__THE TASK__. Starting from the line that holds "Click the 'here' link to unhide IP Forwarding", print every line through the end of the records, first and last included.

__DATA EXCERPTS__.
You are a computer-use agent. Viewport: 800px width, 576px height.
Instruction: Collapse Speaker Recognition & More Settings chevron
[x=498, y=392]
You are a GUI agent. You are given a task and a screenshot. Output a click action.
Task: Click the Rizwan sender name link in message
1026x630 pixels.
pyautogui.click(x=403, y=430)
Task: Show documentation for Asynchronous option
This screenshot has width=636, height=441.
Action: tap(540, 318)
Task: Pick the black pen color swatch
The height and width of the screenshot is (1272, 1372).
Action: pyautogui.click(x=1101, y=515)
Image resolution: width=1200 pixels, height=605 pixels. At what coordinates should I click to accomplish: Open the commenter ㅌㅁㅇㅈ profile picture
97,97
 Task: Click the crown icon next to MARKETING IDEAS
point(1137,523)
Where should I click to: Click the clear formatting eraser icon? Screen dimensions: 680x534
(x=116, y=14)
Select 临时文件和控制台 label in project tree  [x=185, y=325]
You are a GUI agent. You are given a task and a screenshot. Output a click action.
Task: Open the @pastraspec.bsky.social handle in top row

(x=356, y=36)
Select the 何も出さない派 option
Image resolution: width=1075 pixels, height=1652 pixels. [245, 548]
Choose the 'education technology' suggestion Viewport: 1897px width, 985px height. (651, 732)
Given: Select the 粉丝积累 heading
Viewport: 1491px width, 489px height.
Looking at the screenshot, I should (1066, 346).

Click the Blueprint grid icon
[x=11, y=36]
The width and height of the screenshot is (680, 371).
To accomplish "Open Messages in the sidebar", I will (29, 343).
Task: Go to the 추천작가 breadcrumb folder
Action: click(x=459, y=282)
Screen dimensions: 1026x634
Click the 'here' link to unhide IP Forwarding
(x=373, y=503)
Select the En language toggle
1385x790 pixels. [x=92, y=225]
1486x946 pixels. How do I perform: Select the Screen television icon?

__TASK RESPONSE__.
Click the 'here' link to unhide IP Forwarding
(x=373, y=503)
Select the En language toggle
1385x790 pixels. [x=92, y=225]
1486x946 pixels. How do I perform: Select the Screen television icon?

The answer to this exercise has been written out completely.